Early in my time there I would sometimes answer this question, “where is the church?” with something like, “You are looking at them!” and gesture to the people gathered. But I found that this was impossible to say without snark or implied condescension. Maybe a better person could say in properly, but with me it always felt false. I knew that the question was not theological, but cultural. We’ve invited people to engage spirituality as something mediated by the full gamut of human creativity including music, literature, and, yes, architecture. If people come into our churches expecting a certain moment of aesthetic bliss, it’s because we Christians have conditioned them to expect that as part of the package.
For all our protestations about how “The people are really the church, not the building,” we still spend an extraordinary amount of our collective budgets on the care and feeding of our buildings. We are proud of the legacy built by our ancestors and the stories they tell about faithfulness, ingenuity, and (yes) Jesus.
Last Sunday I preached that if Jesus were alive at my church “He would probably burn it down again, because apparently we didn’t get the lesson the first time.” What I meant was that to have a building or not have a building is unimportant in God’s economy: what matters is whether our hearts are on fire with Jesus-love.
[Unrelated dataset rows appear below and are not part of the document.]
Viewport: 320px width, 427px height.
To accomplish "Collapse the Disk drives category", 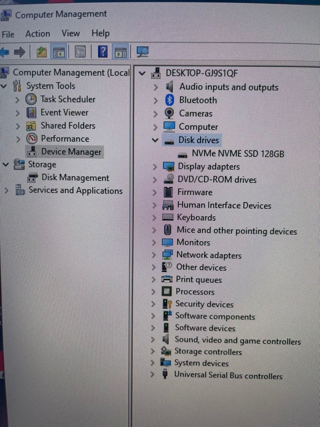I will point(156,141).
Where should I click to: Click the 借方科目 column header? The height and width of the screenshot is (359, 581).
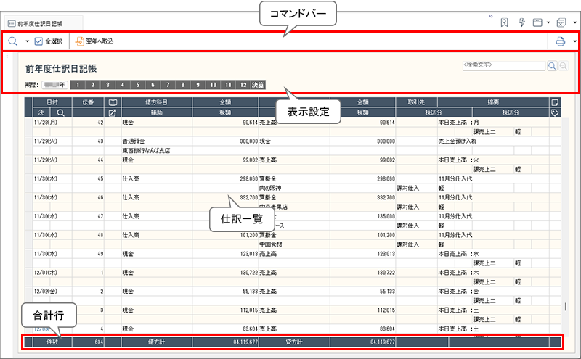click(x=156, y=102)
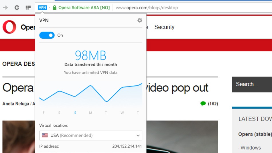Click the Opera Software ASA certificate label
This screenshot has height=153, width=272.
click(84, 8)
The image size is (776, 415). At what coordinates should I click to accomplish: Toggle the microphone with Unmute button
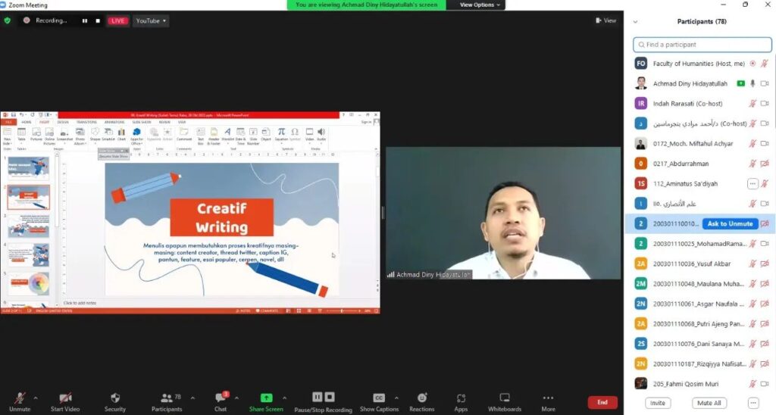click(x=20, y=398)
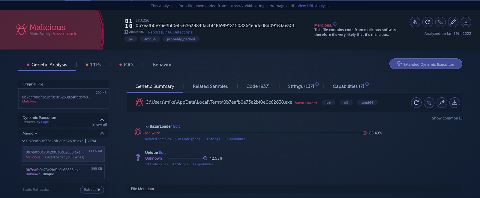Download the file from the file row

455,102
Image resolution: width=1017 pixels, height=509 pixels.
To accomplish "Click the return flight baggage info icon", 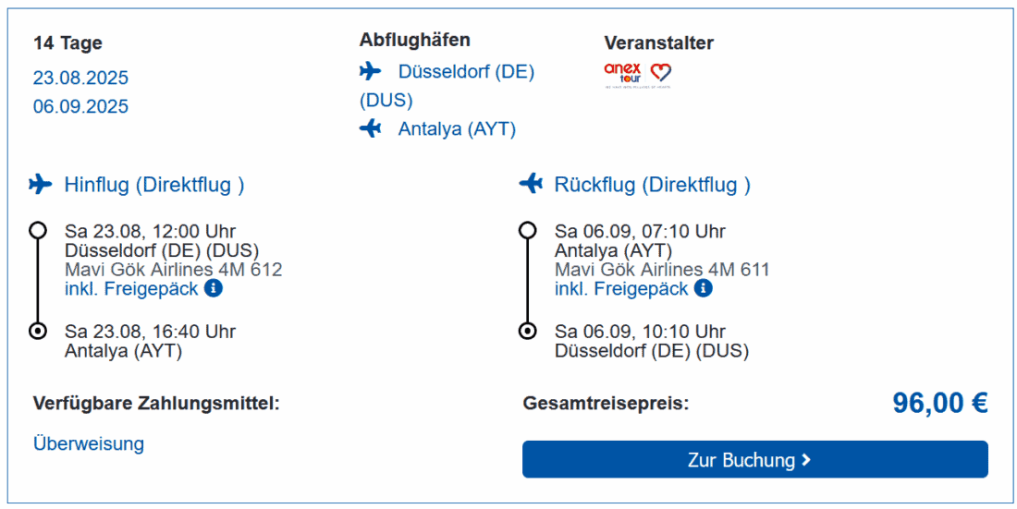I will point(704,289).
And if they aren’t on fire, then maybe we need to set some things ablaze until we get there.
Don’t get me wrong, I love buildings, and we’ve got big plans to change my church so that the internal beauty matches the beauty of the people who gather there. But that inclination reveals a subtle tendency to look for Jesus in the wrong things, and resisting it is a way to get back to the Jesus-mind.
Where is the church? “You are looking right at it.” This time I can say it without snark, without condescension.
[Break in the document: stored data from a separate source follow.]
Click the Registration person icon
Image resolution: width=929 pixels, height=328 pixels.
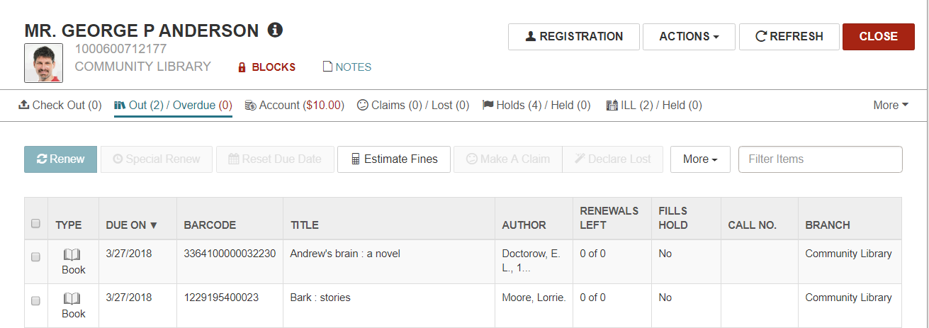pyautogui.click(x=531, y=37)
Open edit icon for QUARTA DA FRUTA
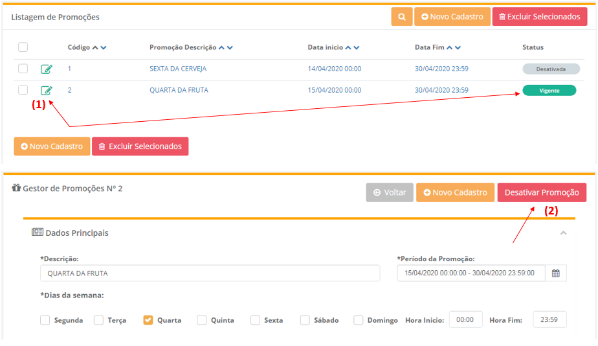This screenshot has height=346, width=598. click(47, 91)
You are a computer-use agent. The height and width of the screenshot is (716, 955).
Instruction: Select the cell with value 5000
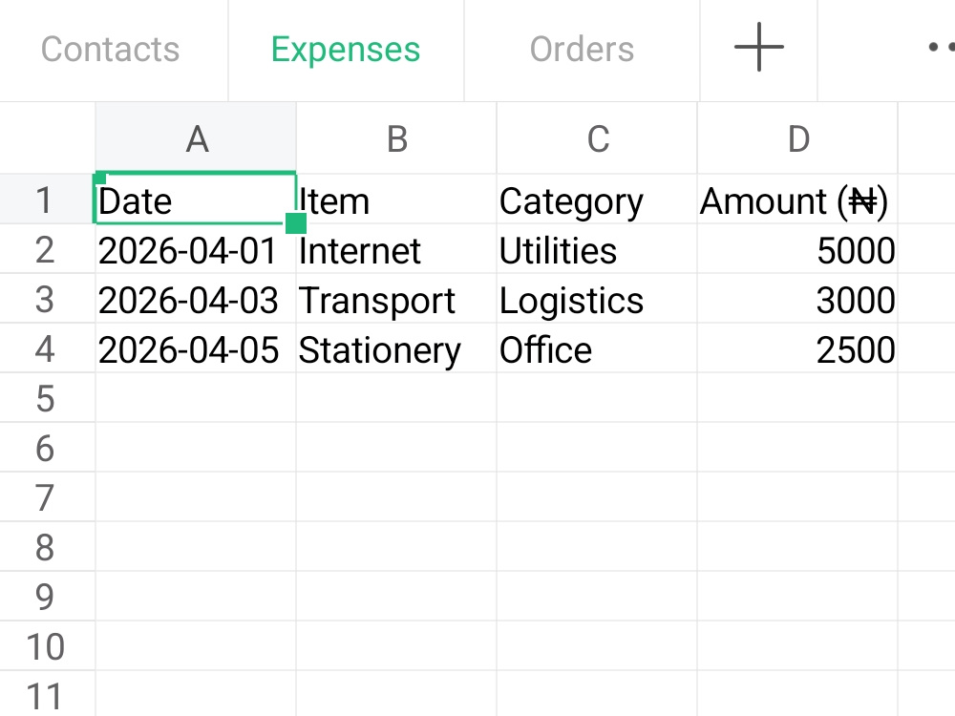(797, 249)
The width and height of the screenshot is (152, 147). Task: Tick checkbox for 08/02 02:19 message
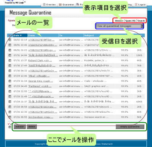pos(10,40)
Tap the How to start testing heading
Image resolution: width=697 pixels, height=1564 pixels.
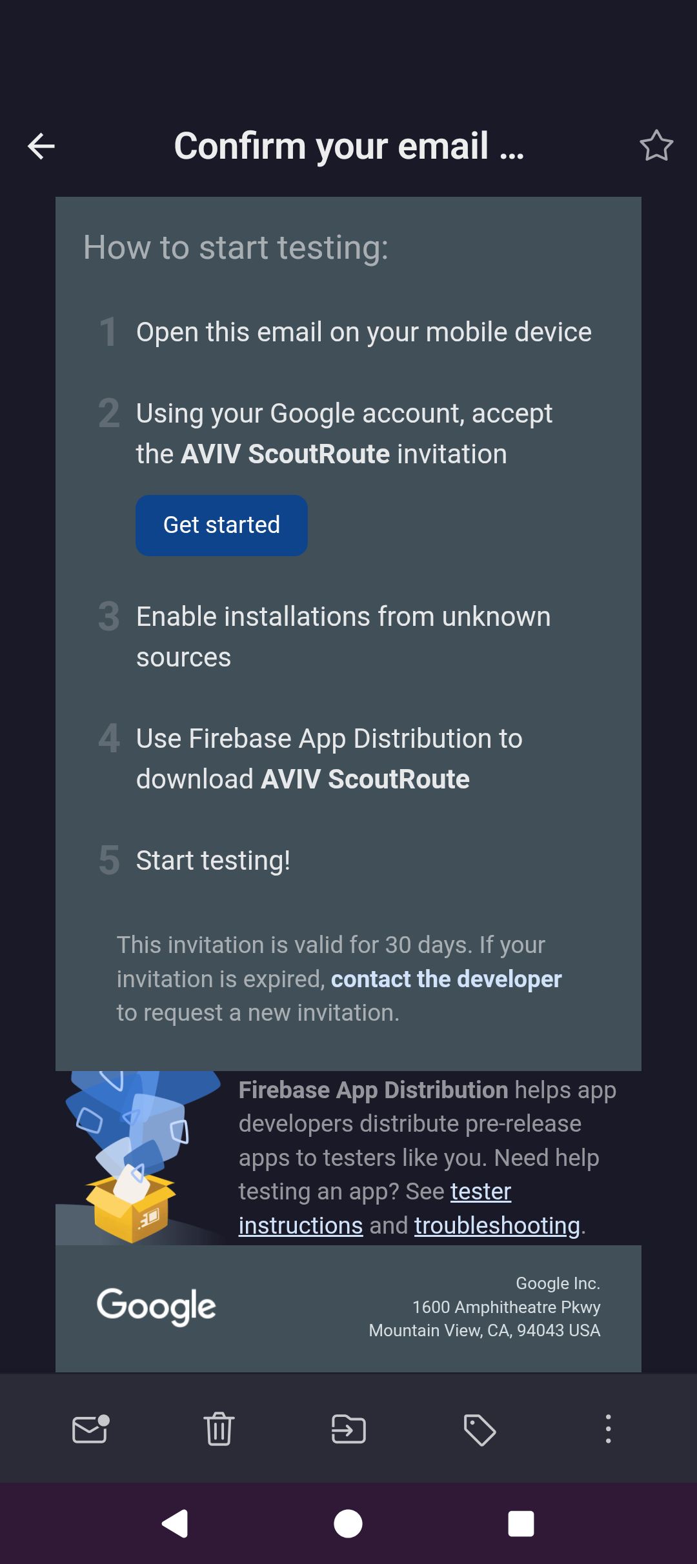236,247
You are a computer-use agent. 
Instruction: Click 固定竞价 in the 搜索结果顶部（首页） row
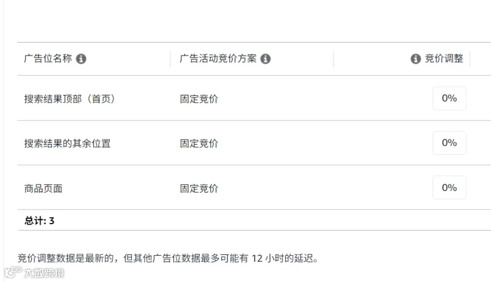199,99
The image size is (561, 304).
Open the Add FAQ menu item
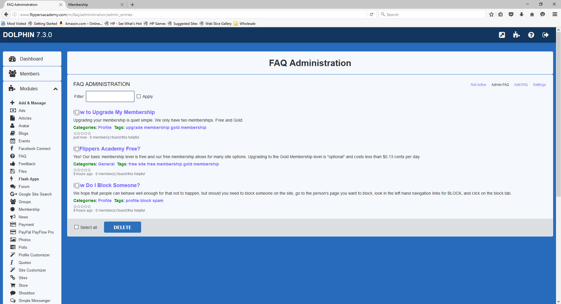521,85
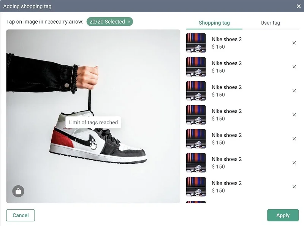304x226 pixels.
Task: Select the first Nike shoes 2 thumbnail
Action: [x=196, y=43]
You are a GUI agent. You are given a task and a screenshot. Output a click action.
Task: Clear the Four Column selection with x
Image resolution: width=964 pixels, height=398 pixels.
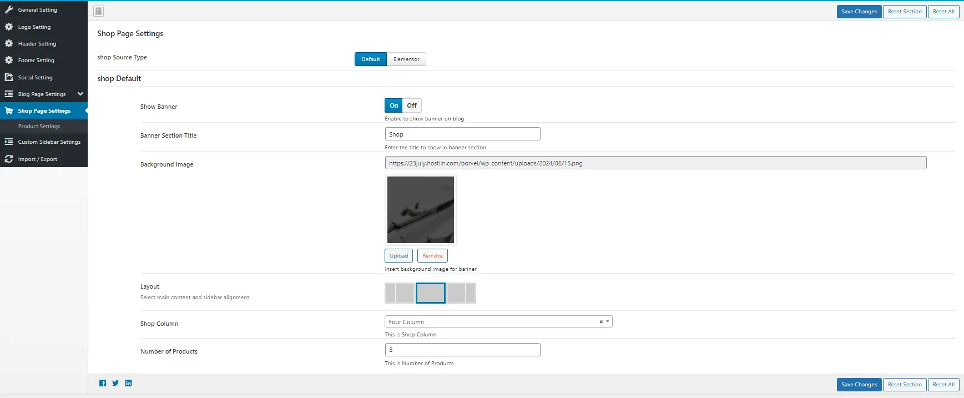[x=600, y=322]
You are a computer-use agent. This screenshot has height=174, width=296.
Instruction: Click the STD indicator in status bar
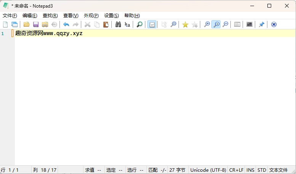(262, 170)
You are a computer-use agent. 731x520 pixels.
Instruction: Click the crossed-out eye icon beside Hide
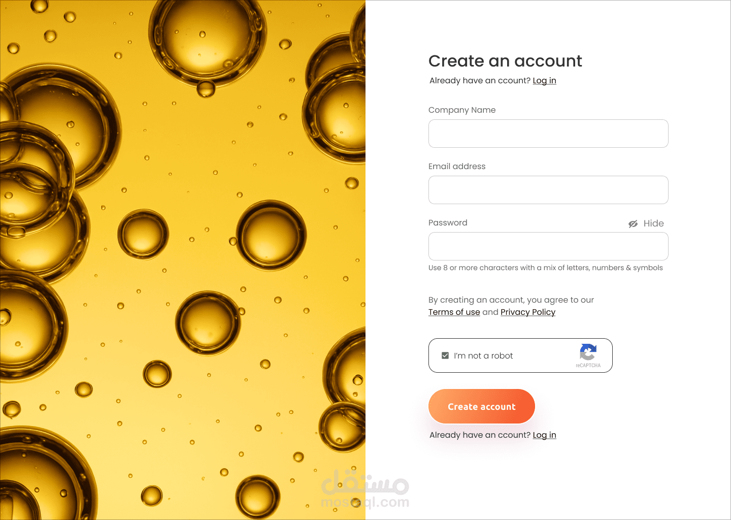(x=633, y=224)
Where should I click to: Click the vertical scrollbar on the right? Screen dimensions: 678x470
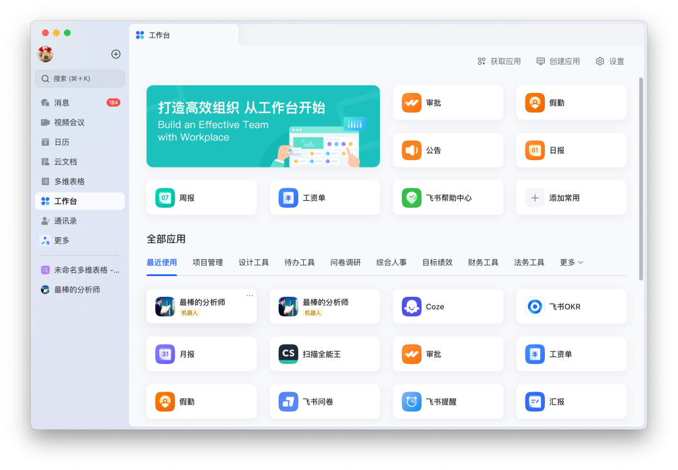coord(641,179)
Sure, the mansion has many rooms. And some of those rooms were last renovated in 1976 with a limited budget based on an insurance settlement and need refurbishment. So what? I was built (born) in the 1976 and probably need some refurbishment, too. Maybe it’s not about looking past the facade to the true beauty underneath or behind, but seeing Jesus in the fleshy bits: a weird chancel there, a double-chin there, a dirty wall here. Our God incarnates in human form not to wear a mask, but to dwell with us. That is, in the incarnation God has taken the broken and worn out bits of humanity and taken them into Himself. Anyone who has seen Jesus–broken, dirty, regular old Jesus–has seen the Father. What audacity of imagination! What ontological ambition we have!
If Jesus-love takes us out of our buildings and keeps us other-focused (“Missional”). Jesus-mind gives us the X-ray vision that Philip lacked. “Show us the church,” we are constantly being asked. So let’s do that, but not in the ways people expect. Show them the real church. Open their eyes to see the Lord of all creation in a handful of brick dust and a couple of people gathered together. It’s not about seeing past a broken building to the platonic and secret idealized church community–it’s about seeing a broken building AS the church. Embrace the ugly bits, because that is how you embrace Jesus.
By Dell Bornowsky May 17, 2014 - 12:05 pm
Tay, thanks for a helpful and profound reflection. I hear you saying the Real meets us in the real (our present-actual not just our occasional-ideal). Perhaps I have merely presumed to understand the sacramental function of “sacred space” because more that a bit of ambivalence always seems to linger in me. I don’t understand, if our space doesn’t become more sacred by our decoration of it, why do we even do it?